Thanks for following up with the Chrome team on that one! The relevant patch looks to have been merged in Chrome a few hours ago, and (recapping from the link above) it's expected to be shipped in Chrome "65 or even 64", which will be the stable branch of Chrome the week of Jan 23rd, 2018 or Mar 6th, 2018.

Fito added a subscriber: Fito.Dec 15 2017, 8:18 PM

Change 405391 had a related patch set uploaded (by MaxSem; owner: MaxSem):
[mediawiki/core@master] Set default fragment mode to [ 'legacy', 'html5' ]

https://gerrit.wikimedia.org/r/405391

Change 405391 merged by jenkins-bot:
[mediawiki/core@master] Set default fragment mode to [ 'legacy', 'html5' ]

https://gerrit.wikimedia.org/r/405391

@kaldari @MaxSem Can we close this task now?

@Niharika: The migration isn't totally complete as we still want to phase out the legacy IDs at some point. Probably need to make a new subtask for that.

@Niharika: The migration isn't totally complete as we still want to phase out the legacy IDs at some point. Probably need to make a new subtask for that.

HTML5 ids are added everywhere. So, it appears this task itself is complete. Maybe create a separate task (vs subtask) to phase out legacy IDs?

cscott added a comment.Feb 1 2018, 9:53 PM

More followup: T186272: Convert all parser tests to html5 ids

Also, checking up on the chromium bug above: it turns out that the original fix for the regression was backed out, fixed, and then relanded. The fix appears in Chrome 65 (to be released March 6, 2018), so Chrome 63 (released Dec 5, 2017) and Chrome 64 display "broken" html5 anchors (sigh).

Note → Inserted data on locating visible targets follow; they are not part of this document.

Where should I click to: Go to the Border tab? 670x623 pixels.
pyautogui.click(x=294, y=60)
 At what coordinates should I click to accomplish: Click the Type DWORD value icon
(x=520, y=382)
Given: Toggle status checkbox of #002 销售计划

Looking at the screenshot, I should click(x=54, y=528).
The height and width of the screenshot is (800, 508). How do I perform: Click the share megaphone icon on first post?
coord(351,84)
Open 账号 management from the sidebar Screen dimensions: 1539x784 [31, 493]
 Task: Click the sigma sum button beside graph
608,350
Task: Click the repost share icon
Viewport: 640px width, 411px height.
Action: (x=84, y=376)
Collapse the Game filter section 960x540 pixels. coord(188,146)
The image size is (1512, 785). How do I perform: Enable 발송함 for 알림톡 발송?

Tgr added a comment.Feb 2 2018, 1:34 AM

I know I'm a little late asking this, but is there any plan on how to deal with section IDs that could interfere with fragments used by code? There is some of that already (MobileFrontend, MediaViewer) and I'm sure there will be more in the future. Generally fragments handled by client-side code can be differentiated by starting with /.